Crime Report, 7/28/05

I just typed the words "July 28" into the search feature on WashingtonPost.com and this is what I got:
  • Crime Report, T17, Prince Georges County, Maryland
  • Crime Report, DZ14, Metropolitan Police Deparment, Washington, D.C.
  • Crime Report, VA22, Fairfax County Police, Virginia
  • Crime Report, VA31, Alexandria Police, Virginia

And that was within the first page of listings under this search.

How come we can't save the bad news for the end of the search listing? Why can't we put the good news at the beginning?

I was watching the news the other evening and I counted nine stories in the first five minutes of broadcasting that were about violent crimes committed in our area that day.

I remember, when I lived in Austria, people were appalled to hear that a murder a day in D.C. wasn't uncommon. (This was back in the late 80s/early 90s, when the drug trade was out of control in this city and the mayor himself--Marion Barry--was snorting cocaine, thereby exacerbating the problem.)

Would it be so hard to flip the news around and highlight the positive aspects of the day?
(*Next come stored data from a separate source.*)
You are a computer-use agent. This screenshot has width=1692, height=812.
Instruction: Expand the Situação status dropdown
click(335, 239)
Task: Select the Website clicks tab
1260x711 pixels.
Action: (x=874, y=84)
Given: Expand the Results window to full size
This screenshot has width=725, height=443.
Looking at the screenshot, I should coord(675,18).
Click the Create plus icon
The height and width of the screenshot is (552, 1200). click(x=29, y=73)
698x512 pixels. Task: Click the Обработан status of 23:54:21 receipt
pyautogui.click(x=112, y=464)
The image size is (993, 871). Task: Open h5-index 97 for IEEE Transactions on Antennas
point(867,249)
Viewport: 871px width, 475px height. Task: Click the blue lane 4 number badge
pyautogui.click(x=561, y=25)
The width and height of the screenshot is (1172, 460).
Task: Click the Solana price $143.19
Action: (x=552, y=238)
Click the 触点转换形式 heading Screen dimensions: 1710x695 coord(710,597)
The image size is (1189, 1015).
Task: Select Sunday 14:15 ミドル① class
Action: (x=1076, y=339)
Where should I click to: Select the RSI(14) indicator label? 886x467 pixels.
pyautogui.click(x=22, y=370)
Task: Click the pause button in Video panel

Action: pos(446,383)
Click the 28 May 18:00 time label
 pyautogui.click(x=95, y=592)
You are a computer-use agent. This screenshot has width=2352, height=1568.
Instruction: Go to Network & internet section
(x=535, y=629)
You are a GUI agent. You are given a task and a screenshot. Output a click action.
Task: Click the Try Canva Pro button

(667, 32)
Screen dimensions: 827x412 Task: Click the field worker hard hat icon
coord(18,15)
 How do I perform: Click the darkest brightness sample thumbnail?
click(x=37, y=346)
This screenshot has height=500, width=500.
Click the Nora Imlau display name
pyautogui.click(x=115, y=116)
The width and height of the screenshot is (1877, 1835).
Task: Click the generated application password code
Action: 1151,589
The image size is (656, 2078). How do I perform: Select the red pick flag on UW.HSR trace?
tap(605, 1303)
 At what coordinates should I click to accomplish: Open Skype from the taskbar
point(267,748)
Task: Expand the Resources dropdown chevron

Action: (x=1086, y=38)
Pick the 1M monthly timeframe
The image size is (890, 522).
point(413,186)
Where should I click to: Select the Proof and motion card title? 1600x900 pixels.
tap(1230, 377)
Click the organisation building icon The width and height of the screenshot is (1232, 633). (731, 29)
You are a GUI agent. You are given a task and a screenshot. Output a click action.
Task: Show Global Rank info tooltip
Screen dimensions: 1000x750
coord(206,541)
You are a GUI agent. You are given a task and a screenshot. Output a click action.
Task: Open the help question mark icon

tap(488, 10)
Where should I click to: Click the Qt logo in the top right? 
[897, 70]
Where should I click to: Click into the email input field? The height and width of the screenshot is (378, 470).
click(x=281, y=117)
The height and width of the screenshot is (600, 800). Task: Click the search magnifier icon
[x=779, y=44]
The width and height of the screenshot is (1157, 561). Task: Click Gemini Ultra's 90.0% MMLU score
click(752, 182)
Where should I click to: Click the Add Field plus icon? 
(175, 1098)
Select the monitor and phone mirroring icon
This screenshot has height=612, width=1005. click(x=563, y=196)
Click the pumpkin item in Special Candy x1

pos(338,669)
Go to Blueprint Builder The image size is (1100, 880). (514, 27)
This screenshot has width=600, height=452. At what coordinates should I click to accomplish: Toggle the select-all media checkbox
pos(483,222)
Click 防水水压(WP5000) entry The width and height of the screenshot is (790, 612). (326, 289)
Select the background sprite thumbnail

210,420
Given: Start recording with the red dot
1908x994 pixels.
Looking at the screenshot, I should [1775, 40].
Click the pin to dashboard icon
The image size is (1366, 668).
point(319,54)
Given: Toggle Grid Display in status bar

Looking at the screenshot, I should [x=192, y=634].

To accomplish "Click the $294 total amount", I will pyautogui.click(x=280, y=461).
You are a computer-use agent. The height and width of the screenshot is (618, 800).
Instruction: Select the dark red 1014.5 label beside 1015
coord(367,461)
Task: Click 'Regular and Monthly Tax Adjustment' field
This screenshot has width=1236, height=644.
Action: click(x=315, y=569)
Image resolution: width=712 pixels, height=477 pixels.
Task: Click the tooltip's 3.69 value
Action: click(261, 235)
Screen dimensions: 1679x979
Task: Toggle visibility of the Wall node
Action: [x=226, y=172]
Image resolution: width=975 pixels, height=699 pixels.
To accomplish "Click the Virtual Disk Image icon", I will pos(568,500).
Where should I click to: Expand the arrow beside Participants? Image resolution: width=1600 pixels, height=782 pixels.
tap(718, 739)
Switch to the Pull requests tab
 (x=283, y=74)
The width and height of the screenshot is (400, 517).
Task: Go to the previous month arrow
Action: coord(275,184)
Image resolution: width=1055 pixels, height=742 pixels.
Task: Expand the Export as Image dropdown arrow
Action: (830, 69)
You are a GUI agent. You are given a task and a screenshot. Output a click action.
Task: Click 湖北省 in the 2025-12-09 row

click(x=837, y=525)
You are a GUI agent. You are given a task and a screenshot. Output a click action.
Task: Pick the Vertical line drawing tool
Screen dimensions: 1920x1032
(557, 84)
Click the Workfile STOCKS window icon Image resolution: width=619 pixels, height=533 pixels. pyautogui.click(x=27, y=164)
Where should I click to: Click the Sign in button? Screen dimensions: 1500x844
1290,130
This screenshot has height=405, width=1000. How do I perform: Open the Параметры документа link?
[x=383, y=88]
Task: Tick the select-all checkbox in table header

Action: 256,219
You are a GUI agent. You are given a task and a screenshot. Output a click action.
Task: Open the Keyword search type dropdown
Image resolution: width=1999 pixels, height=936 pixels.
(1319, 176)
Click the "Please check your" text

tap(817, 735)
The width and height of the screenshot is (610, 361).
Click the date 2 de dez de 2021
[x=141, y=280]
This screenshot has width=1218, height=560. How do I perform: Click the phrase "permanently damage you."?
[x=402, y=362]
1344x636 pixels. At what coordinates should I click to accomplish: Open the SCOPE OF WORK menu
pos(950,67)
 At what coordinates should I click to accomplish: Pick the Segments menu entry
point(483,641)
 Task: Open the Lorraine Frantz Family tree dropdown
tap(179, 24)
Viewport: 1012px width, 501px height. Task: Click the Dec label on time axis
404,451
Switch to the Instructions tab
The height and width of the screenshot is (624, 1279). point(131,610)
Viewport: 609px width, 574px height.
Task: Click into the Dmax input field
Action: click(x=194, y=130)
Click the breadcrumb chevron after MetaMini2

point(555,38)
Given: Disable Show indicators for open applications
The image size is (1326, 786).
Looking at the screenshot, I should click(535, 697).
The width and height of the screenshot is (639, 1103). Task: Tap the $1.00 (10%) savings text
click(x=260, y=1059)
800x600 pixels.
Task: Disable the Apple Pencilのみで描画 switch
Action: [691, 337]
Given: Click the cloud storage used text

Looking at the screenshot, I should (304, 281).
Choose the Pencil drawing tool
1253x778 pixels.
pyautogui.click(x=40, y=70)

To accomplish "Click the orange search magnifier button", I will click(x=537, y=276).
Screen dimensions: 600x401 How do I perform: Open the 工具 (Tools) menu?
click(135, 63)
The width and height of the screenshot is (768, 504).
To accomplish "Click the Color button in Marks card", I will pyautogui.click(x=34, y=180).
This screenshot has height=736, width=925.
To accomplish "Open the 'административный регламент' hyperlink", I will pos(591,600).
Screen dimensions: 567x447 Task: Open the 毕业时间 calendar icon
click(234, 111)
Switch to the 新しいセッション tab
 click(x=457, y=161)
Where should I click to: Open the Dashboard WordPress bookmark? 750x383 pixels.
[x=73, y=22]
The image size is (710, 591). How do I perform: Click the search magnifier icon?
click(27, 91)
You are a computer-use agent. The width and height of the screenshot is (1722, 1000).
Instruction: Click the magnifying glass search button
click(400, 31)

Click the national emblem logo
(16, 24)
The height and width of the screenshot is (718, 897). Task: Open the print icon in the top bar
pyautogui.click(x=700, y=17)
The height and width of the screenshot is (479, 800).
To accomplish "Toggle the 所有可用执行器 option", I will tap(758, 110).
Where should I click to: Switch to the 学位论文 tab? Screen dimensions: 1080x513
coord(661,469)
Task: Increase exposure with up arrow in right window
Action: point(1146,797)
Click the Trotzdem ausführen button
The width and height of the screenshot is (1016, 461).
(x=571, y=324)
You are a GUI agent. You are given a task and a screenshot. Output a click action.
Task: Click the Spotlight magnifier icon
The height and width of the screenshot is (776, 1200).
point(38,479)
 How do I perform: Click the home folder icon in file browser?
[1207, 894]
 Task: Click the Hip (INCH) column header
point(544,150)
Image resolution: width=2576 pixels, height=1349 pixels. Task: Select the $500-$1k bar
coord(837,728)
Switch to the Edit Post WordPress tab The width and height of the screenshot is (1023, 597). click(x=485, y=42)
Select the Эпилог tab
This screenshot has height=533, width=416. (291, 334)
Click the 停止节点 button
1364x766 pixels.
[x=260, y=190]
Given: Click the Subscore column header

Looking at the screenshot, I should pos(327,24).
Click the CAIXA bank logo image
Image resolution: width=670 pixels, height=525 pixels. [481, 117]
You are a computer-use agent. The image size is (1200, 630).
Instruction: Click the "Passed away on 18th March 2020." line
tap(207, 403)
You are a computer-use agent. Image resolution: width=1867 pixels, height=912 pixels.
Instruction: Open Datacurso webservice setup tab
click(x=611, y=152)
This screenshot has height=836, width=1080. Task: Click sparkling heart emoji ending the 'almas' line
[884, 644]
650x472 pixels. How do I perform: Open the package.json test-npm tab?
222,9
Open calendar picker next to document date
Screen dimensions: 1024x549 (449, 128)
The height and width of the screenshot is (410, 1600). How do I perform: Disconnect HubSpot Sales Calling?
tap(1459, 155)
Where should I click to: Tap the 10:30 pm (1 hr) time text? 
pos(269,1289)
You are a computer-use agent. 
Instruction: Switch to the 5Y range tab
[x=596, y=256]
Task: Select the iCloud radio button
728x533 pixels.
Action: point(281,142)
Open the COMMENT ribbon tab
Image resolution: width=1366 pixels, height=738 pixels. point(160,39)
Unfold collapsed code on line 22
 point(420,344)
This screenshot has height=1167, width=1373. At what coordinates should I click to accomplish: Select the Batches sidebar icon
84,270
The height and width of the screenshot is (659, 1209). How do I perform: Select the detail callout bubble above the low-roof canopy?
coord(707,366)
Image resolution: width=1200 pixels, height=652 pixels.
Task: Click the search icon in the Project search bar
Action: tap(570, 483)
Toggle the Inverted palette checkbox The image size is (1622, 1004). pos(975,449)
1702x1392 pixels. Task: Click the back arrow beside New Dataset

Probably not, because as they say in the news business, "if it bleeds, it leads."

1 comment:

Liz said...

I have asked this question many times. Why do negative stories get more press than positive stories? Why do so many people choose to complain instead of tell the happy stories about their evening or weekend, when asked. Do we affect how the news is relayed or does it affect us? There is nothing wrong with focusing on what is good, so why not do that? I am, by no means, Suzie Sunshine. I have good days and bad days, just like everyone else. But if given a choice, I will try to say something that will bring a smile rather than a cringe everytime. Life is too short to focus on the negative.